There is a similar issue with respect to doing the GA in the action set vs. doing it in the match set. I compared these and found that doing it in the match set has a slight advantage earlier. That is, high performance is reached faster. But the final performance level may not be quite so high, due to the added noise.
What do I mean by added noise in this case? It's a subtle issue. Suppose that in the match set you have found all the maximum accurate generalizations. Note that they are not necessarily the same--i.e., their conditions do not in general have the same structure. Now imagine crossovers between them. You will produce some non-optimal offspring. That's the noise, occurring late in the run when everything should be quiet.
This problem does not occur if the GA is done in the action set. If again you assume that all optimal generalizations have been found, then one of them and maybe some specializations of it are present in the action set.
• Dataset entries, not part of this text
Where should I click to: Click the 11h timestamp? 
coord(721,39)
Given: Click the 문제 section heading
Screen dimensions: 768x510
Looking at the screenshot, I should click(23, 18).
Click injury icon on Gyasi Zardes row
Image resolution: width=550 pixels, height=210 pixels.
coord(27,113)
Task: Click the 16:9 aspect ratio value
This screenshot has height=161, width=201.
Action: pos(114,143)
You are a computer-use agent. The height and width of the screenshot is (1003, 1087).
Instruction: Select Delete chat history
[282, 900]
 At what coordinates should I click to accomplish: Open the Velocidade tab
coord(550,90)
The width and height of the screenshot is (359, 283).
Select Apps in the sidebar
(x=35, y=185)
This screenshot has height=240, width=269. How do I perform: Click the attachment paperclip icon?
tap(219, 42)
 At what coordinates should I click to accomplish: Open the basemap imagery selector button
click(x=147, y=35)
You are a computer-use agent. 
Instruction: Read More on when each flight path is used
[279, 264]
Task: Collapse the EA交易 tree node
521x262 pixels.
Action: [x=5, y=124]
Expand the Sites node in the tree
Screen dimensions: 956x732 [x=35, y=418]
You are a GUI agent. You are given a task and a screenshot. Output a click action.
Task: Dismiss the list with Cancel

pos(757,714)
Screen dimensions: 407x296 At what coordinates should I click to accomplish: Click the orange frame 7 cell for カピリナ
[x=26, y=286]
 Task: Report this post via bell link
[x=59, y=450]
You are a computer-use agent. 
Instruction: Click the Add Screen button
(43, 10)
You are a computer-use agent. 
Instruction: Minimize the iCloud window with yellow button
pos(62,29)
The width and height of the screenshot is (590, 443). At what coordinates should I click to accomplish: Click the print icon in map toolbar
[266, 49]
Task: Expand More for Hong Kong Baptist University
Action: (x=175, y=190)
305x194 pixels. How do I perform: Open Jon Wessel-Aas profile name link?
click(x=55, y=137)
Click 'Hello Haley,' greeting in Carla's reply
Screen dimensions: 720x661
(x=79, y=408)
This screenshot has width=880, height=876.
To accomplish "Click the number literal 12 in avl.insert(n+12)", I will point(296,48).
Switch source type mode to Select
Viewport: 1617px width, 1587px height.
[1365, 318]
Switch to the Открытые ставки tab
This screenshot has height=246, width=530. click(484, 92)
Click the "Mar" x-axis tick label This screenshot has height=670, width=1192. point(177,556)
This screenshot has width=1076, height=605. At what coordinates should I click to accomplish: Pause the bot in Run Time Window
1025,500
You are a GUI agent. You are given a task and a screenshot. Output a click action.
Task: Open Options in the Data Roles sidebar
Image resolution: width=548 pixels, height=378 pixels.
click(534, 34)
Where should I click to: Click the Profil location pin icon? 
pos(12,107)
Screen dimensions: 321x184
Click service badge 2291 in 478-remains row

Crossovers among them will not lead to any errors. (12/26/00)
I was working a lot on XCS during the last two weeks and have some interesting results. Essential for the Algorithmic Description appears to me the mutation question. A sort of niche mutation appears to have been chosen in order to search in separate generality spaces. I.e., mutation is not allowed to change 1 to 0 or vice versa which means the mutated classifier stays within the current action set. However, in all comparisons that I made now between niche and unrestricted muation, the performance of XCS with niche mutation was worse or equal to the unrestricted mutation. I don't know if you have any results that actually support the niche muation process. It appears to me that when using unrestricted mutation and XCS found the necessary specificity or bits in one problem-subspace, it is helpful to sometimes try to mutate into another subspace (by changing a 1 to a 0 or vice versa) that might benefit from the knowledge of the first.